That's why the possibility that Oberon would continue updating the K2's catalog while abandoning the K1's _didn't_ make business sense to me -- so I'm really glad to hear that they'll be producing K1 covers in the new designs/colors!  Woo-hoo!


----------



## MAGreen (Jan 5, 2009)

Glad I could be wrong! It is good to know they will continue to expand the offerings for the K1.


----------



## jesspark (Jan 12, 2009)

MAGreen said:


> Glad I could be wrong! It is good to know they will continue to expand the offerings for the K1.


Tell me about it! I did a little happy dance in my seat.


----------



## Patrizia (Oct 29, 2008)

Jess

I made a POINT to hunt out your last post to tell you. I knew you would be thrilled


----------



## jesspark (Jan 12, 2009)

Patrizia said:


> Jess
> 
> I made a POINT to hunt out your last post to tell you. I knew you would be thrilled


And you were absolutely right!  Thank you so much! The past couple of days have been kind of cruddy and I've been a little down in the dumps, but this news definitely helped cheer me up. 

I have ooonnnee more question: a post of akjak's pointed out that Three Graces is gone from the Kindle covers line-up. Has this design been retired as a Kindle cover? I just wanted to know so I can decide on where to "file" it in the Oberon photo thread.

■ Requirements:
1. In the Kindle cover thread, which design does jesspark ask about as possibly retired from the Kindle covers line-up?
2. Resume the Kindle cover thread from the end of jesspark's last post.

■ Supplied material:
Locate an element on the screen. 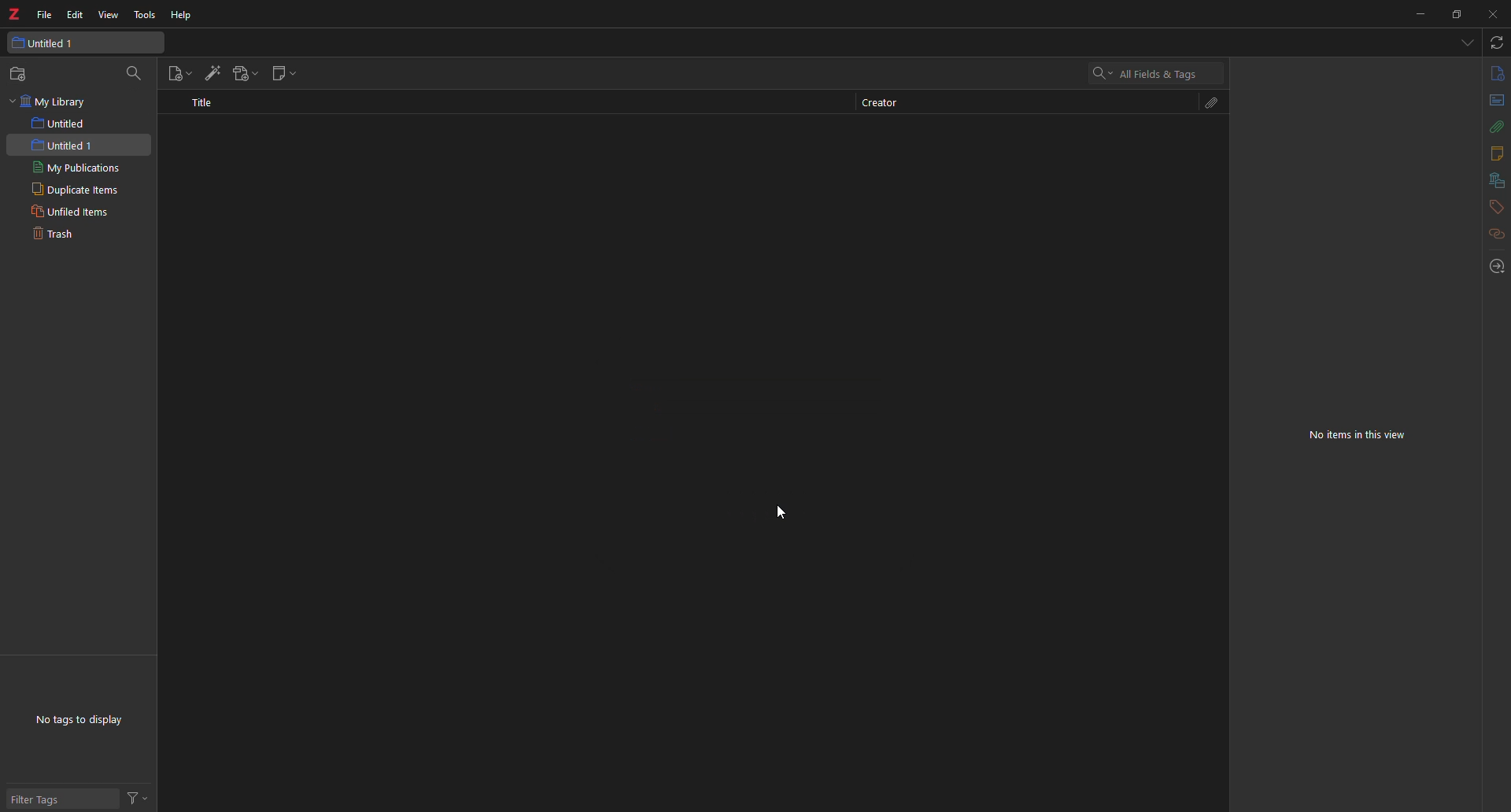 The width and height of the screenshot is (1511, 812). no tags to display is located at coordinates (86, 719).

■ Results of the exercise:
1. Three Graces.

2.
----------



## mlewis78 (Apr 19, 2009)

Janelmc said:


> Do you think Oberon has stopped making new K1 covers in favor of K2 and Dx? I'm still saving for my K1 cover.


No. I just got mine last week, and on another recent thread there is news that some of the new colors/designs that are being done for K2 will also be available for K1 (later this week!)

Marti


----------



## koolmnbv (Mar 25, 2009)

I am so excited to see all the new website and covers on friday.


----------



## Patrizia (Oct 29, 2008)

Jess

yes three graces is no longer being made into a Kindle cover.  If there is ANY change to the friday updates I will let you know.. .right now everything is on go for Friday  Also be aware Fairy and Raven are on the bubble as well.. just not enough sales to justify them being made.


----------



## Reyn (Feb 10, 2009)

I emailed Becca and she said they may add one other design besides Gingko and Hummingbird in July as well.  But they aren't sure yet. I was asking if they would add Da Vinci as a k cover.  Sad to say she said not right now.  They need to check out how popular it would be.  




Edited to change the release date to July.


----------



## Neversleepsawink;) (Dec 16, 2008)

Patrizia said:


> Jess
> 
> yes three graces is no longer being made into a Kindle cover. If there is ANY change to the friday updates I will let you know.. .right now everything is on go for Friday  Also be aware Fairy and Raven are on the bubble as well.. just not enough sales to justify them being made.


Phew I'm so glad I won my Three Graces cover before they were discontinued.


----------



## Patrizia (Oct 29, 2008)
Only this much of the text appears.